**Instruction**
Reproduce all of the data below line for line, changing nothing.

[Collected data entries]
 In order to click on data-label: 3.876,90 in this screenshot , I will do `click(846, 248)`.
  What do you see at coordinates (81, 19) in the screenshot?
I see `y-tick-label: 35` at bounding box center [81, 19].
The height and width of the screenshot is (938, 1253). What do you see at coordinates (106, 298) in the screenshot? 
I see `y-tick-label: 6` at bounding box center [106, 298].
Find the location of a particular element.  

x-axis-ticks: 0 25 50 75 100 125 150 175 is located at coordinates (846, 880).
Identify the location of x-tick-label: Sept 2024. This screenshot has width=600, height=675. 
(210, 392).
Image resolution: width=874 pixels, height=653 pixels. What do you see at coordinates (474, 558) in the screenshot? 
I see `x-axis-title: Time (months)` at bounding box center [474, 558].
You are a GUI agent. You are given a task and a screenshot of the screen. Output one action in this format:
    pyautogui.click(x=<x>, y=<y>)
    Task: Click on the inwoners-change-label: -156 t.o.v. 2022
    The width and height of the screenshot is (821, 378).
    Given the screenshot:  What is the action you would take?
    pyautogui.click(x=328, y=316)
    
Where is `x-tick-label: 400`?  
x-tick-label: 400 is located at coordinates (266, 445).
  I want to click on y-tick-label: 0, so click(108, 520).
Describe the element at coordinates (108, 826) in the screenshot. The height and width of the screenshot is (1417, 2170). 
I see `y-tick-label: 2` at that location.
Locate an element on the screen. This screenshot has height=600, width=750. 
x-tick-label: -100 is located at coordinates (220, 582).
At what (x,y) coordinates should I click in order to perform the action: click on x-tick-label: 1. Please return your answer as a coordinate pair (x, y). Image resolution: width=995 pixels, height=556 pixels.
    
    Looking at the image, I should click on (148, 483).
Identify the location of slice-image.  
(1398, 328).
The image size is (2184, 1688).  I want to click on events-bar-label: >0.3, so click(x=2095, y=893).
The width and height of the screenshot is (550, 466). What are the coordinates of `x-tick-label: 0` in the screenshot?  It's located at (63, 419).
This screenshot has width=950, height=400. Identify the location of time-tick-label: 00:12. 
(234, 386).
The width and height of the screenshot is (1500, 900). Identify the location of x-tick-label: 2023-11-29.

**Exercise result**
 In order to click on data-label: 3.876,90 in this screenshot , I will do `click(846, 248)`.
  What do you see at coordinates (81, 19) in the screenshot?
I see `y-tick-label: 35` at bounding box center [81, 19].
The height and width of the screenshot is (938, 1253). What do you see at coordinates (106, 298) in the screenshot? 
I see `y-tick-label: 6` at bounding box center [106, 298].
Find the location of a particular element.  

x-axis-ticks: 0 25 50 75 100 125 150 175 is located at coordinates (846, 880).
Identify the location of x-tick-label: Sept 2024. This screenshot has width=600, height=675. 
(210, 392).
Image resolution: width=874 pixels, height=653 pixels. What do you see at coordinates (474, 558) in the screenshot? 
I see `x-axis-title: Time (months)` at bounding box center [474, 558].
You are a GUI agent. You are given a task and a screenshot of the screen. Output one action in this format:
    pyautogui.click(x=<x>, y=<y>)
    Task: Click on the inwoners-change-label: -156 t.o.v. 2022
    The width and height of the screenshot is (821, 378).
    Given the screenshot:  What is the action you would take?
    pyautogui.click(x=328, y=316)
    
Where is `x-tick-label: 400`?  
x-tick-label: 400 is located at coordinates (266, 445).
  I want to click on y-tick-label: 0, so click(108, 520).
Describe the element at coordinates (108, 826) in the screenshot. The height and width of the screenshot is (1417, 2170). 
I see `y-tick-label: 2` at that location.
Locate an element on the screen. This screenshot has height=600, width=750. 
x-tick-label: -100 is located at coordinates (220, 582).
At what (x,y) coordinates should I click in order to perform the action: click on x-tick-label: 1. Please return your answer as a coordinate pair (x, y). Image resolution: width=995 pixels, height=556 pixels.
    
    Looking at the image, I should click on (148, 483).
Identify the location of slice-image.  
(1398, 328).
The image size is (2184, 1688).  I want to click on events-bar-label: >0.3, so click(x=2095, y=893).
The width and height of the screenshot is (550, 466). What are the coordinates of `x-tick-label: 0` in the screenshot?  It's located at (63, 419).
This screenshot has width=950, height=400. Identify the location of time-tick-label: 00:12. 
(234, 386).
The width and height of the screenshot is (1500, 900). Identify the location of x-tick-label: 2023-11-29.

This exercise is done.